Potencjał niewolnika i wolnego człowieka
Serdecznie dziękuję za opublikowanie w Naszym Czasopiśmie nr 7-8/2021 listu do redakcji pt. „Kwestia identyfikacji z własnym Państwem” Pana dr. Zbigniewa Bulczaka, lekarza internisty.
Problem jest szczególnie „wrażliwy” w czasie pandemii COVID-19. Obecnie rodzi się konieczność jednoznacznej odpowiedzi na pytanie „Czy medycyna to biznes, czy służba?”. Taka dyskusja i badania są prowadzone w wielu krajach przez porównanie jakości pracy publicznego i prywatnego sektora służby zdrowia w trakcie epidemii COVID-19.

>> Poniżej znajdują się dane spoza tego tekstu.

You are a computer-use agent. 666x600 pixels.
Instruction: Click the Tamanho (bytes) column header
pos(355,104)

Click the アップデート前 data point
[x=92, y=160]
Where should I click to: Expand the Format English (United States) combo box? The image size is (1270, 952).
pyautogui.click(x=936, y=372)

Osobiście uważam, że istotą pracy lekarza jest szukanie prawdy. Najpierw w wymiarze medycznym jako podstawy diagnozy, z czasem w wymiarze filozoficznym, bo z profesjonalistów stajemy się artystami szukającymi w chorym piękna ukrytego pod „maską” choroby, wreszcie w metafizycznym wymiarze – kiedy stajemy przed ostatecznym pytaniem, które dotyczy również nas samych: „co potem?”.
Szukanie prawdy jest istotą zawodu lekarza i implikuje wolność tego zawodu. Oczywiście wymaga to mentalności „wolnego człowieka”. Człowiek o mentalności przeciwnej nie szuka prawdy, ale „co z tego można mieć”. Król o „mentalności niewolnika” staje się tyranem. Arystokrata o „mentalności niewolnika” staje się oligarchą, a demokracja złożona z ludzi o „mentalności niewolników” staje się ochlokracją.

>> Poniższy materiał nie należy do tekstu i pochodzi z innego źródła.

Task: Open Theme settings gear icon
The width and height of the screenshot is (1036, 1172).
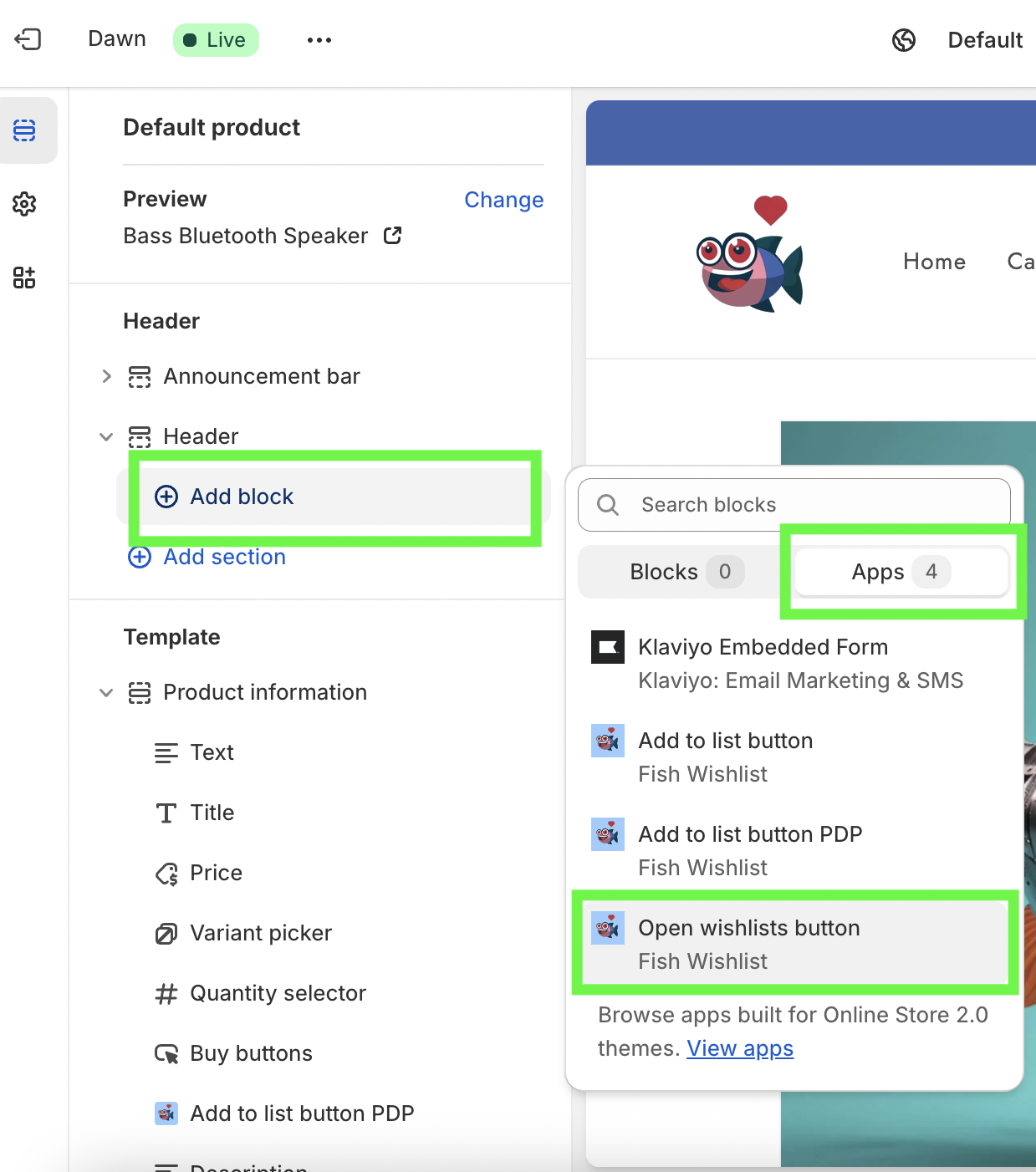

W swojej antropologii lekarz, jak każdy człowiek, ma ukryty zarówno potencjał „niewolnika”, jak i wolnego człowieka. Czy potencjał „wolnego człowieka” bardziej w nas aktualizuje medycyna jako biznes czy medycyna jako służba? Każdy lekarz musi na to pytanie odpowiedzieć w swoim sumieniu i działaniu.